Task instructions:
Go through the data below and return each line where the string "thumbs" occurs.

Data records
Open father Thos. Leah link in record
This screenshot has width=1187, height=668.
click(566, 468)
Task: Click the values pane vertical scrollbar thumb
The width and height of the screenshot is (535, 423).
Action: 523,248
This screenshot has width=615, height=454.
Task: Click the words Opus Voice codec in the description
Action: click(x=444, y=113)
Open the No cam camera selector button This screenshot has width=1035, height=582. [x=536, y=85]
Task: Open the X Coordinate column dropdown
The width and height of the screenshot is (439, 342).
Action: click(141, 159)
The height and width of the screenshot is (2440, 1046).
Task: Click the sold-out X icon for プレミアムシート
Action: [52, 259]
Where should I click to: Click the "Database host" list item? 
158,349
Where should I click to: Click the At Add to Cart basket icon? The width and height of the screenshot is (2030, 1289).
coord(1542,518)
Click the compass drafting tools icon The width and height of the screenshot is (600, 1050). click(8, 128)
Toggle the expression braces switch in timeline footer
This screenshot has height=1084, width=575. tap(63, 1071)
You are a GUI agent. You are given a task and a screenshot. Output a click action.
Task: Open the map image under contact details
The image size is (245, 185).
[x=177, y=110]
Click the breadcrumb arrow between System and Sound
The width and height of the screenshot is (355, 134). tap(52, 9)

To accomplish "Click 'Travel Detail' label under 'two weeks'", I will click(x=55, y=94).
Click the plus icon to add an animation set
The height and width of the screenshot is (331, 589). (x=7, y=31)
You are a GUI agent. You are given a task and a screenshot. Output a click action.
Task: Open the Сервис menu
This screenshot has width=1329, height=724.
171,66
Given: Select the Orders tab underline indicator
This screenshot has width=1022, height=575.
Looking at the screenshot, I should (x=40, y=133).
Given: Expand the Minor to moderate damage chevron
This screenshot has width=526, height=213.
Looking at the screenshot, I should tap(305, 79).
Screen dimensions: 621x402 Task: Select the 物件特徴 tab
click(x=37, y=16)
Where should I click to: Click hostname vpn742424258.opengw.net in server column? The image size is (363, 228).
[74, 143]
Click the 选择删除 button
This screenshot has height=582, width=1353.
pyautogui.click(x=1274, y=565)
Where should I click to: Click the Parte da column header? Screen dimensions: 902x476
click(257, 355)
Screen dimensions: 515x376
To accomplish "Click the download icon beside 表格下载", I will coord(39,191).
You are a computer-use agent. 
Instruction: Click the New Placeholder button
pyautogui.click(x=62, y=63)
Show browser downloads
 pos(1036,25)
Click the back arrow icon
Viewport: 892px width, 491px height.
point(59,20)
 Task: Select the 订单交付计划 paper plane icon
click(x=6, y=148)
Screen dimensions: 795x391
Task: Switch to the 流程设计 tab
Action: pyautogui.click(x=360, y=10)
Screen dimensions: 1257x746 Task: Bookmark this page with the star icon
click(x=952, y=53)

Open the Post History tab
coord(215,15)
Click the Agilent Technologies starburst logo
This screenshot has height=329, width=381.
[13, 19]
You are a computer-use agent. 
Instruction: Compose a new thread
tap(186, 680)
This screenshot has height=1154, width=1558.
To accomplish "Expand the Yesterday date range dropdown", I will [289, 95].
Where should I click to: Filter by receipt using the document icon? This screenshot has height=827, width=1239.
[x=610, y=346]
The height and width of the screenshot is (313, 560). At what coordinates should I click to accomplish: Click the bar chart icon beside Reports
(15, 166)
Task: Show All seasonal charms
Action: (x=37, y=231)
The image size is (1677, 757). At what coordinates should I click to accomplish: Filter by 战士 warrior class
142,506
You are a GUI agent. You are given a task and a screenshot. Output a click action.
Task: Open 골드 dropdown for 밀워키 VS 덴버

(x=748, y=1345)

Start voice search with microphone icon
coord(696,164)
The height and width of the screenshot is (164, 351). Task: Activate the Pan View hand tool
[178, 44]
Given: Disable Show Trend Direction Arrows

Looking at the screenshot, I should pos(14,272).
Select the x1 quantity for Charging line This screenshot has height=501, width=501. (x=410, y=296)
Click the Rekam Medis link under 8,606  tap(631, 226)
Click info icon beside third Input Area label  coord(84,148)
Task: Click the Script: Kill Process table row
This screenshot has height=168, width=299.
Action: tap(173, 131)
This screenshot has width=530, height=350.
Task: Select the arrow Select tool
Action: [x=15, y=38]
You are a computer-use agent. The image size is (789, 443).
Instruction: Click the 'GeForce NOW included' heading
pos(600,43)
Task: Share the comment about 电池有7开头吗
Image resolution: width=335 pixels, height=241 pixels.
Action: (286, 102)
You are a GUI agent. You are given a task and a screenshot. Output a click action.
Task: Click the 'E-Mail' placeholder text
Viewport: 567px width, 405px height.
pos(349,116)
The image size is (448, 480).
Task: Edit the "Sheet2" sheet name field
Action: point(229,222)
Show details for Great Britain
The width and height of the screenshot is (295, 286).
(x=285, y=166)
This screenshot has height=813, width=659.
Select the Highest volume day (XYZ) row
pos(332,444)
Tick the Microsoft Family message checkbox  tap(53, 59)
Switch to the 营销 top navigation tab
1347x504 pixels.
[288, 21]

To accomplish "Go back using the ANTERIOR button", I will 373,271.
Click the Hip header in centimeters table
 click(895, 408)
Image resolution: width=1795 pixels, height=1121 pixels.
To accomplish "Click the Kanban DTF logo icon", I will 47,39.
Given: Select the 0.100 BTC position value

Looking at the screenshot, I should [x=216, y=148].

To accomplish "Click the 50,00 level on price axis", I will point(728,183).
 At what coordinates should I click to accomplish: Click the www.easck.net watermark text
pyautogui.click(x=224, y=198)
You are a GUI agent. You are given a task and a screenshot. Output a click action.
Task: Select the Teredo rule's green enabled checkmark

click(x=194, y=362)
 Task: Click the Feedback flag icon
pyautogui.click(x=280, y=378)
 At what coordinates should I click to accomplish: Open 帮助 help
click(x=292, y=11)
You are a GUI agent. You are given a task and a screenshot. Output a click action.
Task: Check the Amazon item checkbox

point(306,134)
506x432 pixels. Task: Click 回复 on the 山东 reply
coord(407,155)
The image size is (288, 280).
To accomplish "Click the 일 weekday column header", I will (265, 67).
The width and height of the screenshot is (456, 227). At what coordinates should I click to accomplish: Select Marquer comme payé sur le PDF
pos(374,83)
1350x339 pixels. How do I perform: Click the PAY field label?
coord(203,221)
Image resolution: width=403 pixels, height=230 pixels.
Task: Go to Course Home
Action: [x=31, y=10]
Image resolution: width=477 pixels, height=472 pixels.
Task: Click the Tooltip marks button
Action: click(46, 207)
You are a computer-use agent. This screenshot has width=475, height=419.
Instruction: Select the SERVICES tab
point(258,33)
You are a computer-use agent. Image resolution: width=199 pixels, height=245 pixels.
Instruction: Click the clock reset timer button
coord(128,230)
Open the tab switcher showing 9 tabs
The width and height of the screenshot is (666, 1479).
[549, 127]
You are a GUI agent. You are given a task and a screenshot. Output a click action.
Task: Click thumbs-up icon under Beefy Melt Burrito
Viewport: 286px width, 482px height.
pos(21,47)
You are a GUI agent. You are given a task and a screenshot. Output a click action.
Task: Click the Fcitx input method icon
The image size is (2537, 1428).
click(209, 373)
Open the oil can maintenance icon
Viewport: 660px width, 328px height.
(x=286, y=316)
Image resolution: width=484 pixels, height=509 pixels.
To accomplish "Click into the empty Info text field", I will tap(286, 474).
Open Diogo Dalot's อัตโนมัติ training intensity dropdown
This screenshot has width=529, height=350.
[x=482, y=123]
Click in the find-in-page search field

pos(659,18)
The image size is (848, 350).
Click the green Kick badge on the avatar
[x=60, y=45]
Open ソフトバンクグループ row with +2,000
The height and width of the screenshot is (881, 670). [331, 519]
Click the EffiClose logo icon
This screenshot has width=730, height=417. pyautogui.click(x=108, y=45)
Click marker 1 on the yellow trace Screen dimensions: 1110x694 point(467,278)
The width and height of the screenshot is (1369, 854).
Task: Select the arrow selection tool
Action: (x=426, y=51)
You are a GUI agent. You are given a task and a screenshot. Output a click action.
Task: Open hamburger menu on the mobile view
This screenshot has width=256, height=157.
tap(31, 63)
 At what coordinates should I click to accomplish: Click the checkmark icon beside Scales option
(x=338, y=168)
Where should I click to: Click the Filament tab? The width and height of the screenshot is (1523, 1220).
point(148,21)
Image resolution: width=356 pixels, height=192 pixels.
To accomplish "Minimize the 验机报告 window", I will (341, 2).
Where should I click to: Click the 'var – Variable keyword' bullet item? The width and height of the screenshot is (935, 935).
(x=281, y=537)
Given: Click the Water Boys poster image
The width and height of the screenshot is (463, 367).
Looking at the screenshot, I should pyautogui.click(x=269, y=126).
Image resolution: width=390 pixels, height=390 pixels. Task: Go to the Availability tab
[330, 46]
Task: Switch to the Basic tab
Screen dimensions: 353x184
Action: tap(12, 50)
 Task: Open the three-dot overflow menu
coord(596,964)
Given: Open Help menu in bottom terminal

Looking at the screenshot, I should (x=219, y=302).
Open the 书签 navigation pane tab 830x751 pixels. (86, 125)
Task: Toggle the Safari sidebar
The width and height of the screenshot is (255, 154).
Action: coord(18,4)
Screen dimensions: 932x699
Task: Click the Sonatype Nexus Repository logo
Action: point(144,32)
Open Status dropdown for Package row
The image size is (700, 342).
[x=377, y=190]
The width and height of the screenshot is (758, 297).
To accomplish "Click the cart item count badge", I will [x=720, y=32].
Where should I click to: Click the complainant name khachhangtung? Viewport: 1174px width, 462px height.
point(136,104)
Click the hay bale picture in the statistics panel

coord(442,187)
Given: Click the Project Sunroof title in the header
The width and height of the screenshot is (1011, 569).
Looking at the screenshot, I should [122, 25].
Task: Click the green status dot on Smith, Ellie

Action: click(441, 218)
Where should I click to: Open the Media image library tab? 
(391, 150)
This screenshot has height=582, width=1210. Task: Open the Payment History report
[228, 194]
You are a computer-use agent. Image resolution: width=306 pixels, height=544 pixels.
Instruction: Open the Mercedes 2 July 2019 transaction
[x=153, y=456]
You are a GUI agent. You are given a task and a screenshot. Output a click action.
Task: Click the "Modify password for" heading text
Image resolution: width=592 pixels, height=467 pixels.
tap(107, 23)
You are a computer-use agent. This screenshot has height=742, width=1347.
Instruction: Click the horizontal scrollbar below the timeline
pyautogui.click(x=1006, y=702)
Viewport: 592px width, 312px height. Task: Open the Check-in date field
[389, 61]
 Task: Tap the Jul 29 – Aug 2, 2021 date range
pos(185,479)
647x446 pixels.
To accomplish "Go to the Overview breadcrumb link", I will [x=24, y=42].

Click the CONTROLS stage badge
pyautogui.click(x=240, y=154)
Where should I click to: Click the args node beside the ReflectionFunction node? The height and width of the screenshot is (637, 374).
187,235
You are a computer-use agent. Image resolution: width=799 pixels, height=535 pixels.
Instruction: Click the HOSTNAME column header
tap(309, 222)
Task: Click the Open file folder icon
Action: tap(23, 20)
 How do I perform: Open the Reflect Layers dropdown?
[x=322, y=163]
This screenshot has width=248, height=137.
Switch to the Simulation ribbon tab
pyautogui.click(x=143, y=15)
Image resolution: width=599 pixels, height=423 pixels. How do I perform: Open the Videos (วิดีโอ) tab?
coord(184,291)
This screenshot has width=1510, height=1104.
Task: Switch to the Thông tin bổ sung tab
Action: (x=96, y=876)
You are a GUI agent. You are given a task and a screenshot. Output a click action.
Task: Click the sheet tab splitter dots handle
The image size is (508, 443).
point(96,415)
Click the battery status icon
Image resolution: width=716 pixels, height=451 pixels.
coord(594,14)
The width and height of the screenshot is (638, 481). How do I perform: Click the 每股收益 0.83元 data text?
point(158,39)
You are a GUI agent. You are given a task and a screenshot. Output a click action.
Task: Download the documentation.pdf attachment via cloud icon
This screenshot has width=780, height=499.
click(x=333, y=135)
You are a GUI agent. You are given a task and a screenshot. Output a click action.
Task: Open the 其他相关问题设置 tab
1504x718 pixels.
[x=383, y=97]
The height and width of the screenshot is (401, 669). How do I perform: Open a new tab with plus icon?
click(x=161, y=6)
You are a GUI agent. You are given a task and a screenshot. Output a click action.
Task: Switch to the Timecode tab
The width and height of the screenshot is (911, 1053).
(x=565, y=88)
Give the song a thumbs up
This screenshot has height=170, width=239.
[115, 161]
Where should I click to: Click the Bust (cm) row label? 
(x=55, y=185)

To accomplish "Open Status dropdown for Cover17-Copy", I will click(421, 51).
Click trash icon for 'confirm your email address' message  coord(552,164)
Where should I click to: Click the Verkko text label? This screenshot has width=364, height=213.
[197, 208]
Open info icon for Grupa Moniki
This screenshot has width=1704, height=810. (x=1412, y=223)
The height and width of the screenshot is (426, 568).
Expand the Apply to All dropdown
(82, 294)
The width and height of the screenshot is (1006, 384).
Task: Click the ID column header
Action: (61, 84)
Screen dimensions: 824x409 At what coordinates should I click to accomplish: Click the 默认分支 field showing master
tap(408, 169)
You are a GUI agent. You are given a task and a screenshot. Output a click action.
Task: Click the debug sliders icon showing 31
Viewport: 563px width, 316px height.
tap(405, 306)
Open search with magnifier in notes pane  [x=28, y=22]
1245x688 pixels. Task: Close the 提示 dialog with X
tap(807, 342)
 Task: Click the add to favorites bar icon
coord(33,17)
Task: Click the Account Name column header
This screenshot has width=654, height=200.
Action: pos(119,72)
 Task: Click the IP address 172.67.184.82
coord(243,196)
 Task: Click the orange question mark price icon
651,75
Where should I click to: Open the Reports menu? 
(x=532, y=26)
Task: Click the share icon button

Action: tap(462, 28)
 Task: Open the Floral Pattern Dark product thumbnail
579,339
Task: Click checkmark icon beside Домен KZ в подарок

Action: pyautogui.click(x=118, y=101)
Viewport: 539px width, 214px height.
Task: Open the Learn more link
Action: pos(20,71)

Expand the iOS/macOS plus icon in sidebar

Output of the task:
Task: Click thumbs-up icon under Beefy Melt Burrito
Give the song a thumbs up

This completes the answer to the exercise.